Recreated an organization’s entire infrastructure using Terraform.

  • Reviewed all existing infrastructure and documented resources using LucidChart diagrams. Documented specific resource attributes in Confluence. Logically grouped infrastructure by application and service.

  • Over 900 resources were identified, including S3 buckets and policies, SQS queues and triggers, SNS topics and subscriptions, EC2 instances, load balancers, Lambda functions, ECS Fargate containers, DynamoDB tables, Amazon EMR workloads, Kinesis data streams, CloudWatch logs, and many others.

  • Led the CloudOps team in creating numerous Terraform configurations and modules to reproduce the existing infrastructure.

  • Managed the deployment of all configurations and decommissioned all old infrastructure post-migration.

Migrated from monolithic Terraform to modern Terraservices model.

  • Documented all application and service-specific resources.

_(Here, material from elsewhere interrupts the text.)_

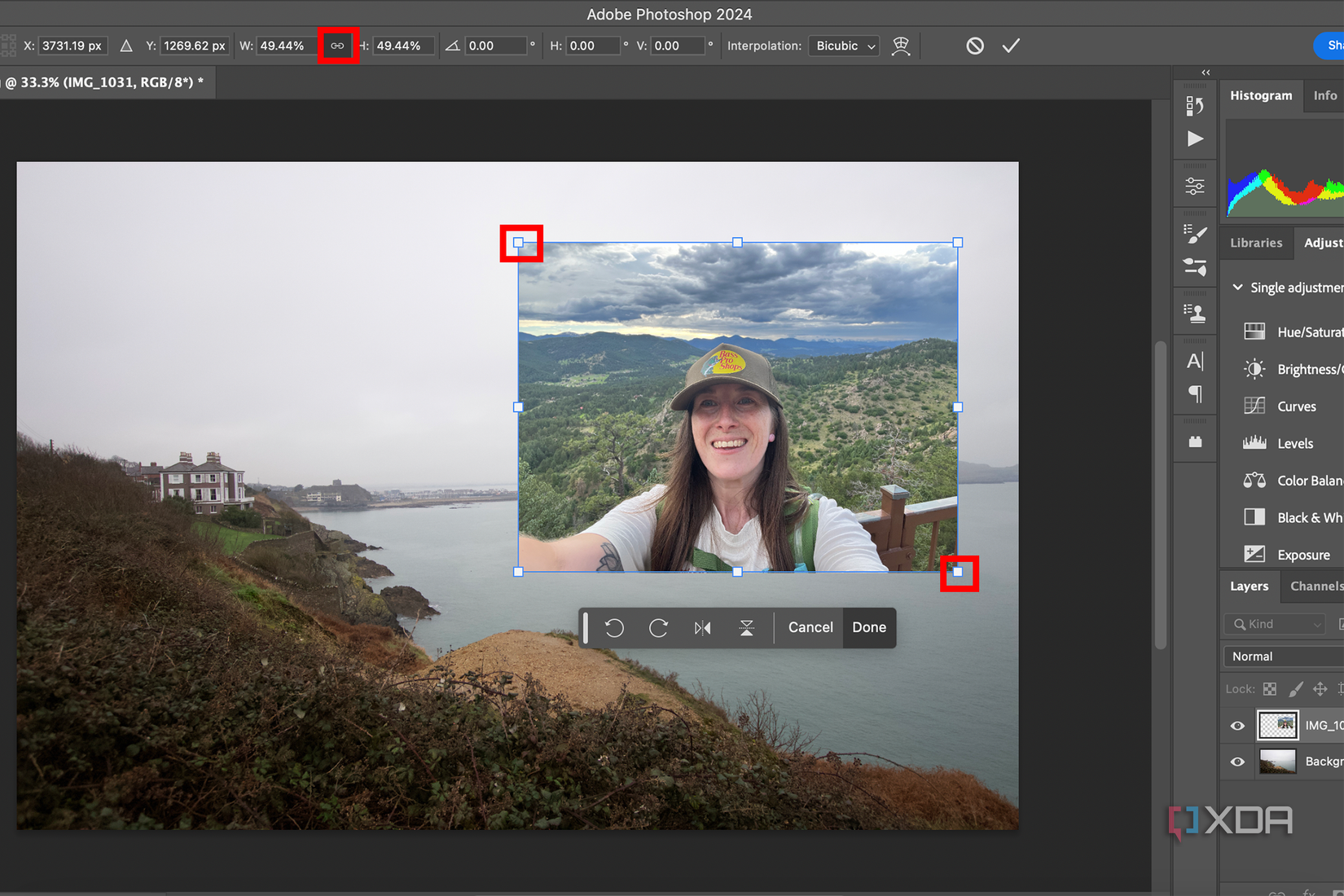Rotate counterclockwise in the context taskbar

click(x=615, y=627)
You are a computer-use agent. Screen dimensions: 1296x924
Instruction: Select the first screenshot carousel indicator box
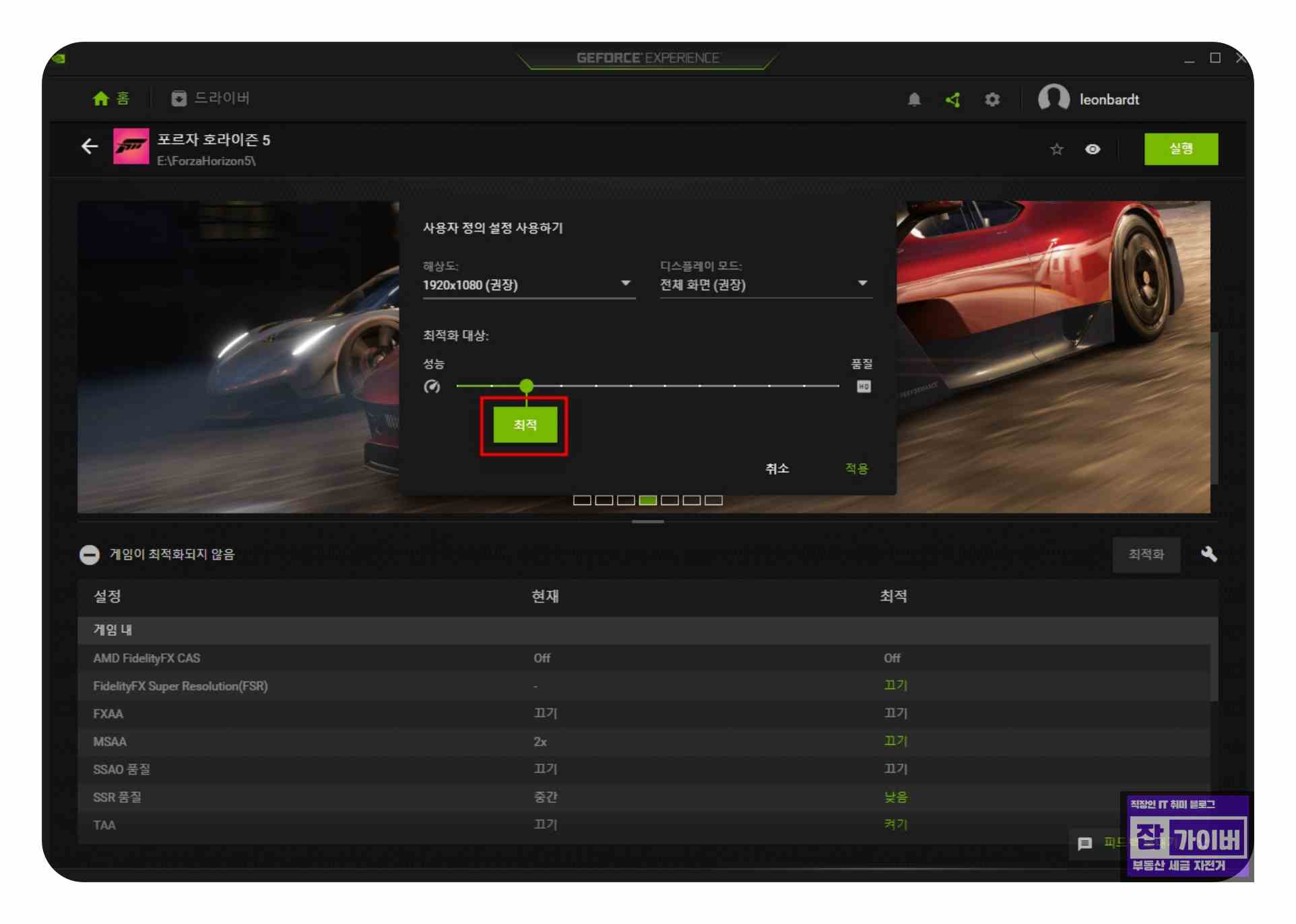582,500
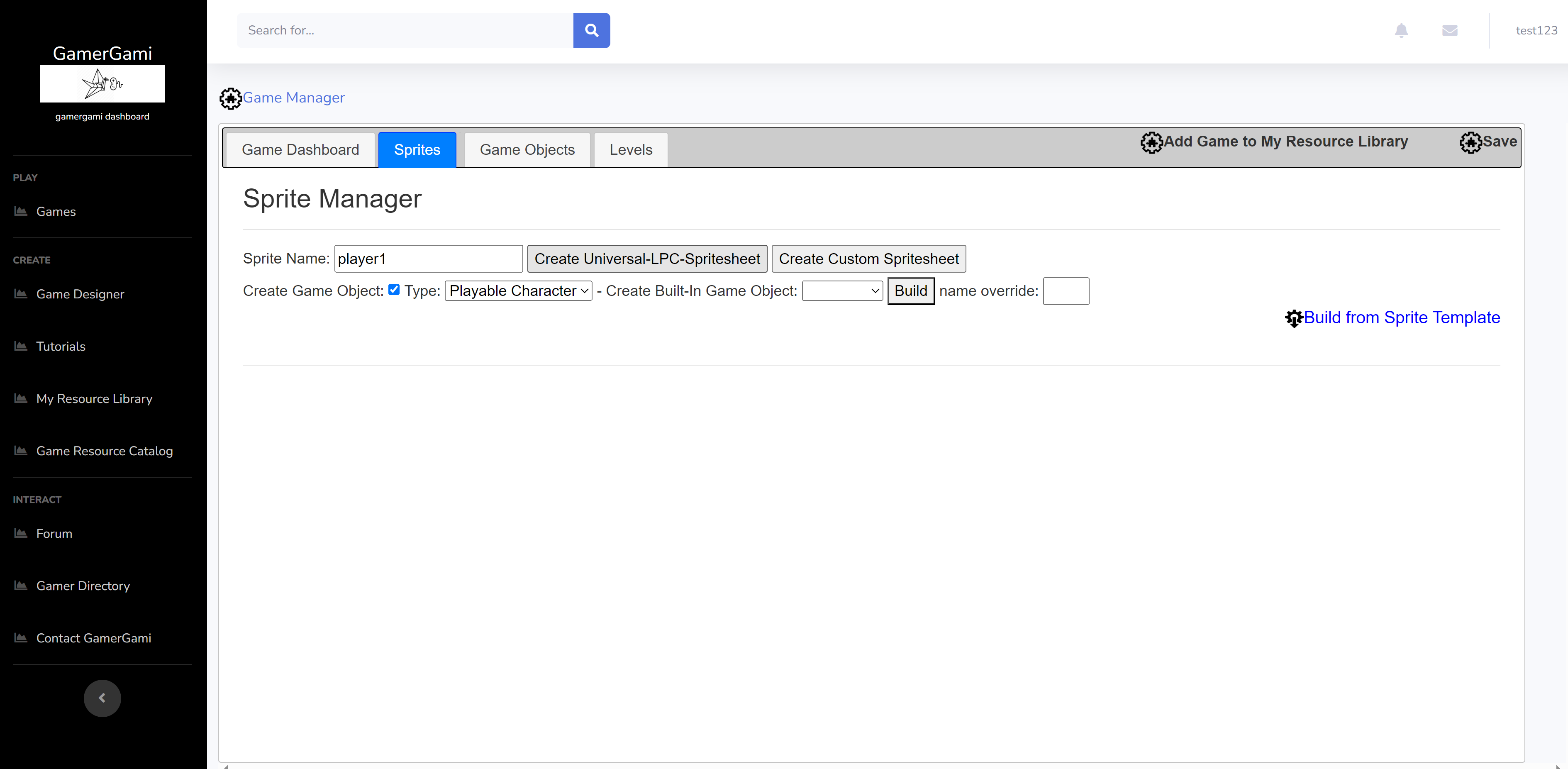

Identified common infrastructure which could be provisioned using Terraform modules.

  • Led the CloudOps team in creating Terraform modules for common infrastructure and creating and deploying a Terraform configuration for each application or service, leveraging the new Terraform modules.

  • New infrastructure (over 3,000 resources) was deployed side-by-side with existing infrastructure and migration to new infrastructure was achieved by changing DNS entries in Route 53 using Terraform.

  • Managed the decommissioning process of replaced infrastructure.

  • Mentored the CloudOps team on writing Terraform following the Terraservices model.

Refactored and centralized CICD pipelines from multiple 3rd parties (CircleCI, Jenkins, and GitLab) into a common, environment-specific CICD solution built on AWS services.

  • Created separate AWS accounts under the Deployments OU, per environment.

  • Created and deployed a Terraform configuration which provisioned required resources in each Deployments account, including IAM roles, cross-account policies, S3 buckets for artifacts, CloudWatch log groups and alarms, and others.

  • Created a set of Terraform modules to be leveraged by future configurations to provision CodePipeline, CodeDeploy, and CodeBuild resources along with associated IAM roles with cross-account permissions.

  • Refactored numerous build scripts from CircleCI, Jenkins, and GitLab into corresponding workflows using AWS resources.

  • Updated existing applications and services to use new CICD pipelines in the Deployments accounts.

  • Provided LucidChart diagrams and documentation for the new CICD infrastructure and mentored developers on the new CICD process.